─── SUPPLIED RECORDS ───
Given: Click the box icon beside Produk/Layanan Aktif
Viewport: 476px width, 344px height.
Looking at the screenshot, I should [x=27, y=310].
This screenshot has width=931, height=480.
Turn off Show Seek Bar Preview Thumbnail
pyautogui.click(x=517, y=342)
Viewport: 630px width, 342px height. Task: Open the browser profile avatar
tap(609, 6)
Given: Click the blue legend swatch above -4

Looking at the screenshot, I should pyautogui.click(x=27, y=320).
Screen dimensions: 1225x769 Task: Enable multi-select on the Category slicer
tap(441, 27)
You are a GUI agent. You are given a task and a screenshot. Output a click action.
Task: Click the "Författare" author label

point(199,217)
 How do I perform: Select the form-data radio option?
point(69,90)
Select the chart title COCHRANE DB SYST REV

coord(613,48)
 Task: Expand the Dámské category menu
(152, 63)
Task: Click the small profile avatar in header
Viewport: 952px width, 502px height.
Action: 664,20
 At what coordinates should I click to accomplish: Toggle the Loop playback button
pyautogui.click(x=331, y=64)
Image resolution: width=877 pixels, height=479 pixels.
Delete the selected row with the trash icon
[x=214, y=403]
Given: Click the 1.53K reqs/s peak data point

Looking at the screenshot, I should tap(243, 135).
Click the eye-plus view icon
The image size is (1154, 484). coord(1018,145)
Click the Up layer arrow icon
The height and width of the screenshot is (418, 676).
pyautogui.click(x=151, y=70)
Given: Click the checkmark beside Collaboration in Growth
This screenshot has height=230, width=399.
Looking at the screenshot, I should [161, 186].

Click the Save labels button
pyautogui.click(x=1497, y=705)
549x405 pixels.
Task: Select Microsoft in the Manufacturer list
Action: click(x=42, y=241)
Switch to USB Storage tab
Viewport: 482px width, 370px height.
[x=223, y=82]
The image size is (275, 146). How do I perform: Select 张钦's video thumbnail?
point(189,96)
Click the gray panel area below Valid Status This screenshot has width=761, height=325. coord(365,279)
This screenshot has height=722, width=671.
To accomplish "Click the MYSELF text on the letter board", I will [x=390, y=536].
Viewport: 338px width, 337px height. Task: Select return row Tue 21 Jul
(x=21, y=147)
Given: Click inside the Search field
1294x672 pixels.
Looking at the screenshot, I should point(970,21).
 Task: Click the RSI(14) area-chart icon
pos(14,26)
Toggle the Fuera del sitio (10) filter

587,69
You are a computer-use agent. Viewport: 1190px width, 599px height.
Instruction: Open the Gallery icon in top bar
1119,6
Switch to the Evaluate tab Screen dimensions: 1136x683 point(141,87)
───
> [TASK]
Your answer should be the records above, set down exactly.

> [TASK ANSWER]
Given: Click the box icon beside Produk/Layanan Aktif
Viewport: 476px width, 344px height.
Looking at the screenshot, I should [x=27, y=310].
This screenshot has width=931, height=480.
Turn off Show Seek Bar Preview Thumbnail
pyautogui.click(x=517, y=342)
Viewport: 630px width, 342px height. Task: Open the browser profile avatar
tap(609, 6)
Given: Click the blue legend swatch above -4

Looking at the screenshot, I should pyautogui.click(x=27, y=320).
Screen dimensions: 1225x769 Task: Enable multi-select on the Category slicer
tap(441, 27)
You are a GUI agent. You are given a task and a screenshot. Output a click action.
Task: Click the "Författare" author label

point(199,217)
 How do I perform: Select the form-data radio option?
point(69,90)
Select the chart title COCHRANE DB SYST REV

coord(613,48)
 Task: Expand the Dámské category menu
(152, 63)
Task: Click the small profile avatar in header
Viewport: 952px width, 502px height.
Action: 664,20
 At what coordinates should I click to accomplish: Toggle the Loop playback button
pyautogui.click(x=331, y=64)
Image resolution: width=877 pixels, height=479 pixels.
Delete the selected row with the trash icon
[x=214, y=403]
Given: Click the 1.53K reqs/s peak data point

Looking at the screenshot, I should tap(243, 135).
Click the eye-plus view icon
The image size is (1154, 484). coord(1018,145)
Click the Up layer arrow icon
The height and width of the screenshot is (418, 676).
pyautogui.click(x=151, y=70)
Given: Click the checkmark beside Collaboration in Growth
This screenshot has height=230, width=399.
Looking at the screenshot, I should [161, 186].

Click the Save labels button
pyautogui.click(x=1497, y=705)
549x405 pixels.
Task: Select Microsoft in the Manufacturer list
Action: click(x=42, y=241)
Switch to USB Storage tab
Viewport: 482px width, 370px height.
[x=223, y=82]
The image size is (275, 146). How do I perform: Select 张钦's video thumbnail?
point(189,96)
Click the gray panel area below Valid Status This screenshot has width=761, height=325. coord(365,279)
This screenshot has height=722, width=671.
To accomplish "Click the MYSELF text on the letter board", I will [x=390, y=536].
Viewport: 338px width, 337px height. Task: Select return row Tue 21 Jul
(x=21, y=147)
Given: Click inside the Search field
1294x672 pixels.
Looking at the screenshot, I should point(970,21).
 Task: Click the RSI(14) area-chart icon
pos(14,26)
Toggle the Fuera del sitio (10) filter

587,69
You are a computer-use agent. Viewport: 1190px width, 599px height.
Instruction: Open the Gallery icon in top bar
1119,6
Switch to the Evaluate tab Screen dimensions: 1136x683 point(141,87)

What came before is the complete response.